Care England’s claim for judicial review was that Essex County Council had (1) breached its duty under s.5(1) and s.5(2) of the Care Act 2014; (2) had failed to follow the statutory guidance made by the Secretary of State; and (3) had made a decision which was Wednesbury unreasonable.

Judgment

On refusing the application for judicial review the Court held as follows under the three heads of claim

1. Breach of duty

That local authorities faced many pressures on their resources and Care England accepted that affordability was a relevant factor when the decision was made. Further, in expending public funds, Essex County Council was under a duty to obtain value for money. The duty under s.5(1) Care Act 2014 was to promote the efficient and effective operation of a market in services for meeting care and support needs did not confer specific rights on individuals or  individual care home providers. Moreover, there were means other than setting fees for promoting the efficient and effective operation of a market. In relation to fee levels, one aspect of promoting efficiency in a market could be ensuring that fees were not set too high; alternatively, the sustainability factor could point towards ensuring that fees were not set too low. The Court held that the specific purpose under the statutory duty was being met at the time of the decision. Furtherrmore that benefiting care home operators was not the purpose of the duty. It was in the performance of the s.5(1) Care Act 2014 duty that Essex County Council was obliged by s.5(2)(d) to have regard to the sustainability factor.

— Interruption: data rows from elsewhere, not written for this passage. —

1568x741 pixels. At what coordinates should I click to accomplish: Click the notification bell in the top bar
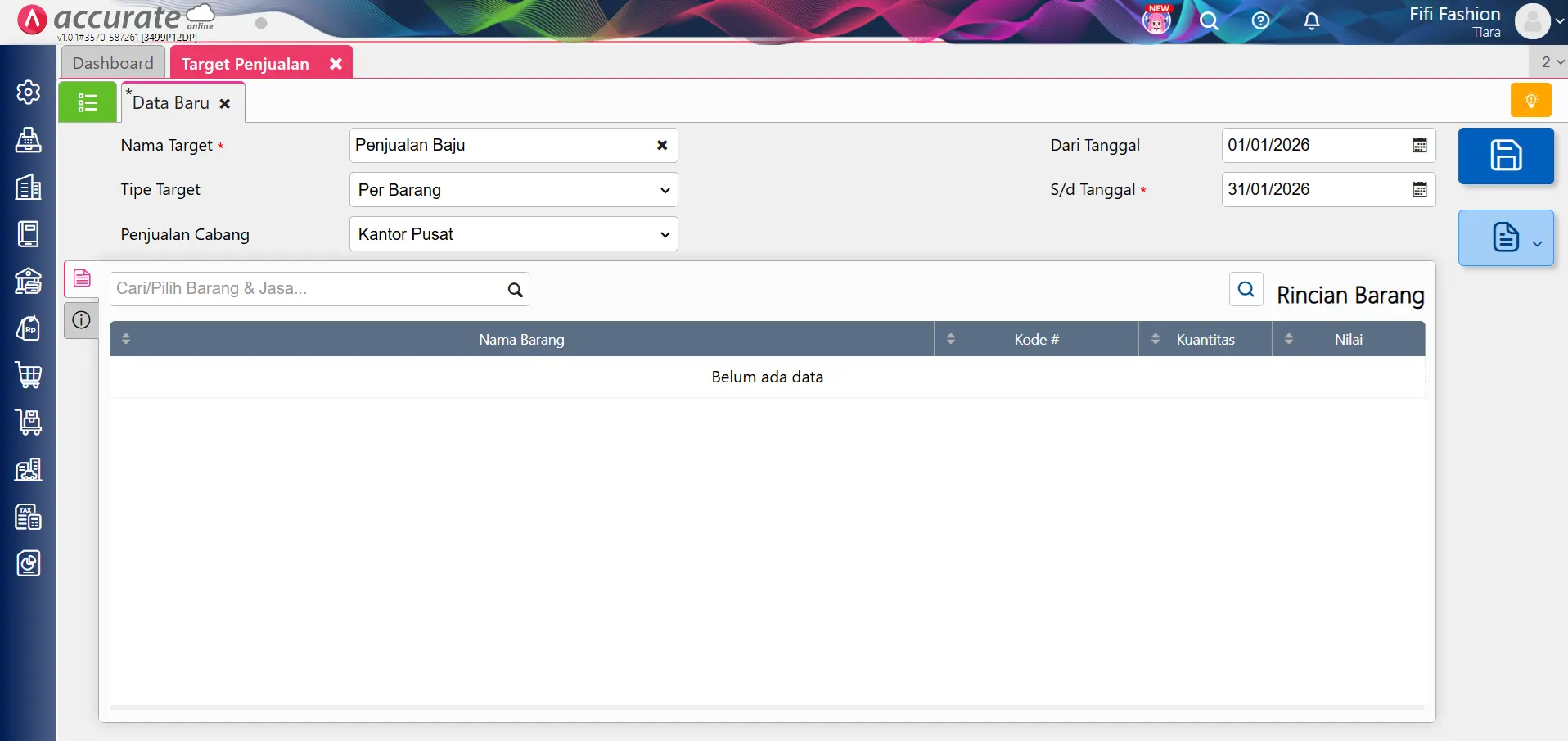click(x=1311, y=21)
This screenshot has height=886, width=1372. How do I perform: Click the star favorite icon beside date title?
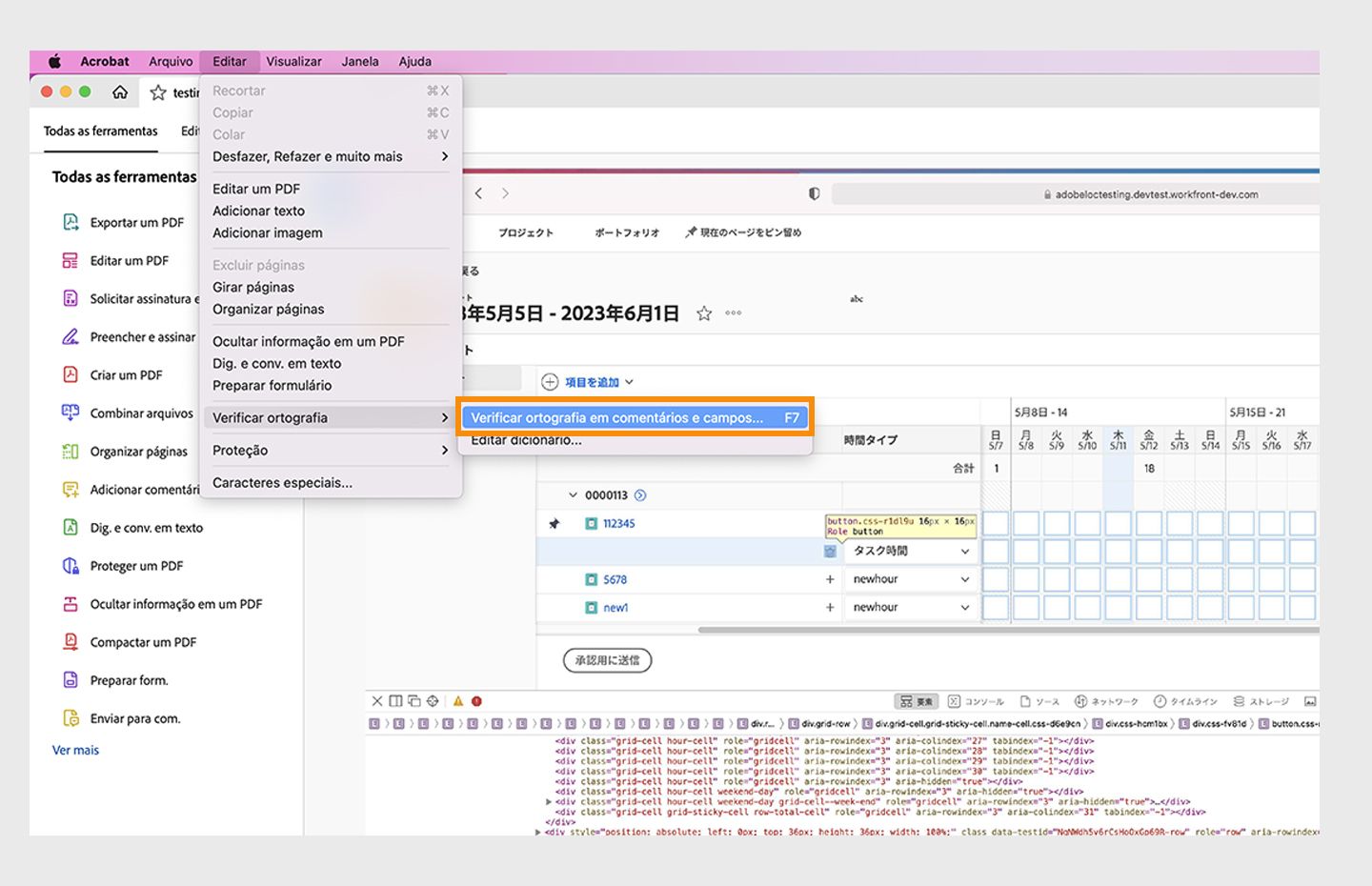click(704, 313)
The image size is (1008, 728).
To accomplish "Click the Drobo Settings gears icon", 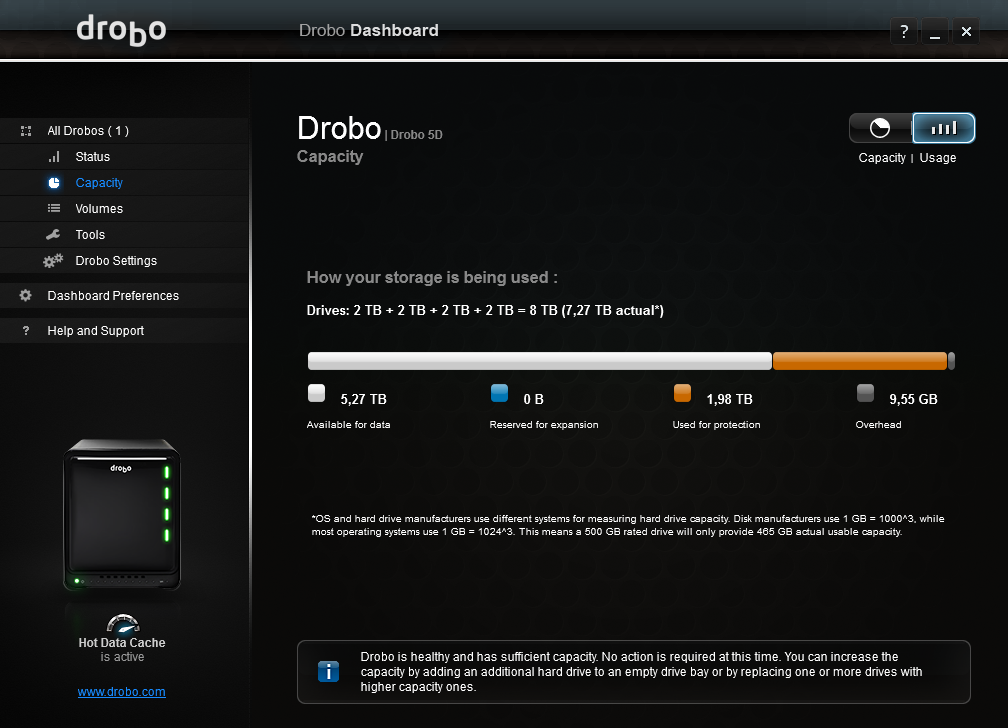I will pos(53,261).
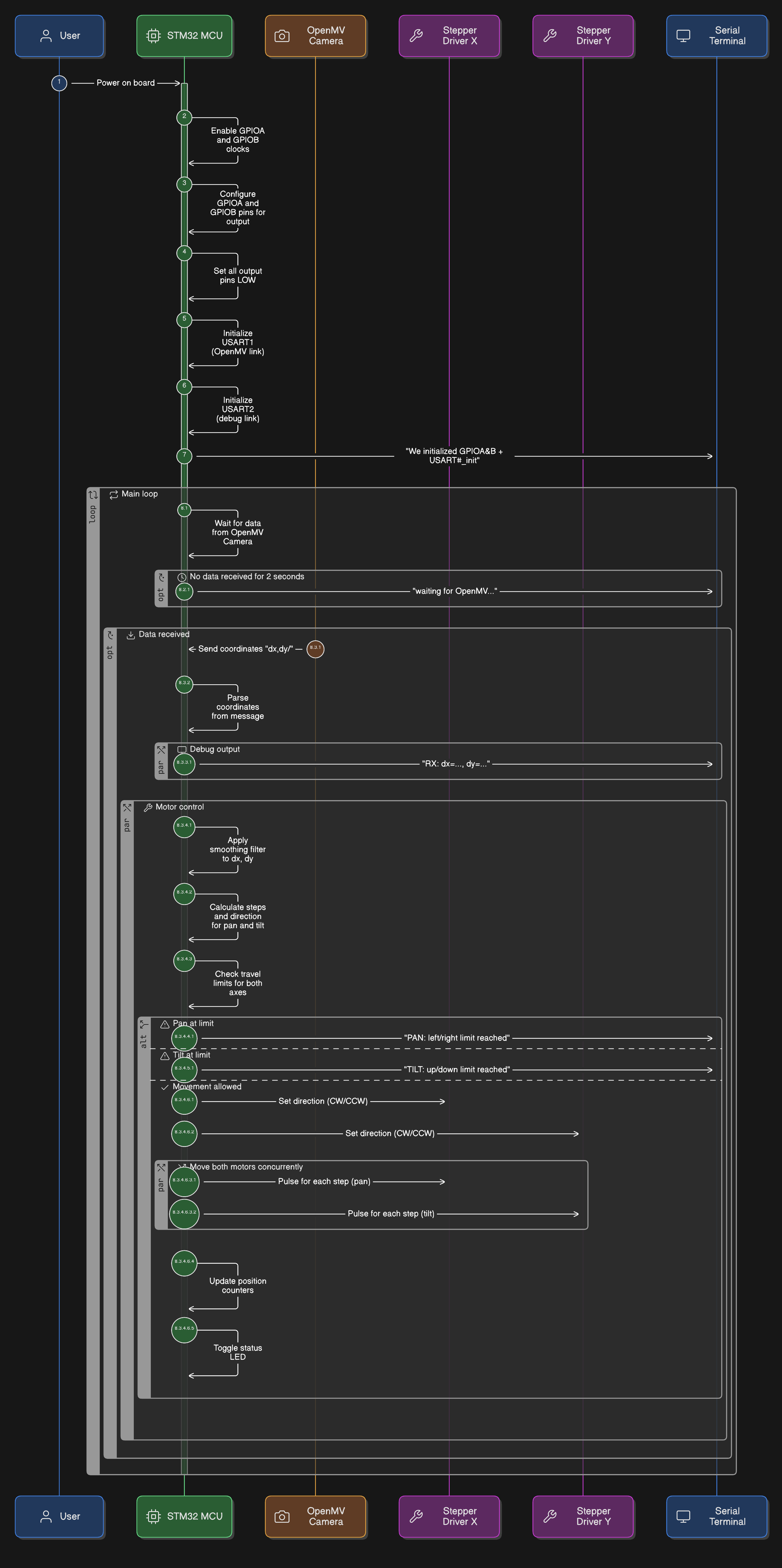Click the wrench icon on the 'Motor control' frame
Screen dimensions: 782x1568
coord(148,807)
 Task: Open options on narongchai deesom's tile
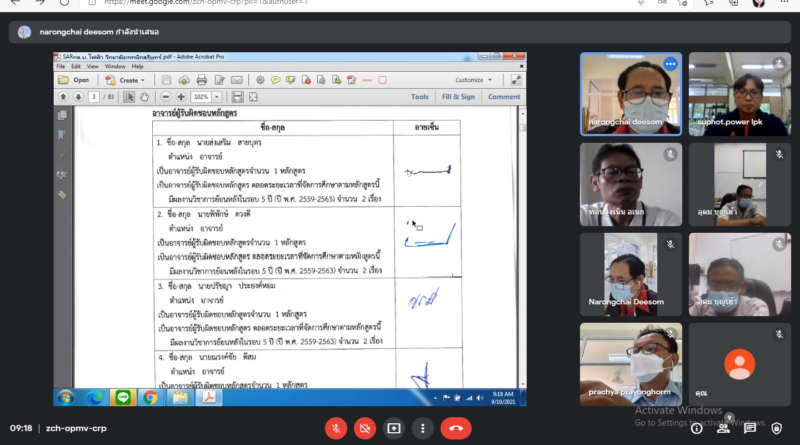pos(670,64)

From the terms of Essex County Council’s pricing report and evidence from its cabinet member for adults and children that, when making the decision, it had regard to the importance of ensuring the sustainability of the market for residential and nursing care and had obtained information about the relevant care home market.

2. The guidance

Care England claimed that Essex County Council had unjustifiably departed from the guidance in several respects. First, that it had not sought or obtained evidence that fee levels were appropriate for the agreed quality of care. This argument was not accepted as Essex County Council’s day-to-day dealings with care home providers and a recent new framework tender exercise had provided ample evidence of these facts. Secondly, argument that Essex County Council had set “fee levels below an amount which is not sustainable for Providers in the long-term” was also rejected, for similar reasons. Thirdly, that Essex County Council had failed to comply with the guidance because “the fees are set at a level which was significantly below the actual costs of providing care”. Those words were not taken directly from the guidance, and it was neither necessary nor appropriate to interpolate words which were not to be found in the guidance. In any event, Care England had not provided any evidence regarding the actual costs to any care home provider of providing residential or nursing care, but relied instead on Essex County Council’s cost of care report. The figures in that report were based on assumptions and estimates and included not only costs incurred by care home providers but also profits and returns, and had also to be seen against Essex County Council’s experience of operation of the market for residential and nursing care in practice.

3. Irrationality/ Wednesbury unreasonableness

The level of increase necessary to meet the s 5 Care Act duty, particularly whether it was higher or lower than the increases made, was not a judgment the instant court could easily make on an application for judicial review, and certainly not on the evidence in the instant case.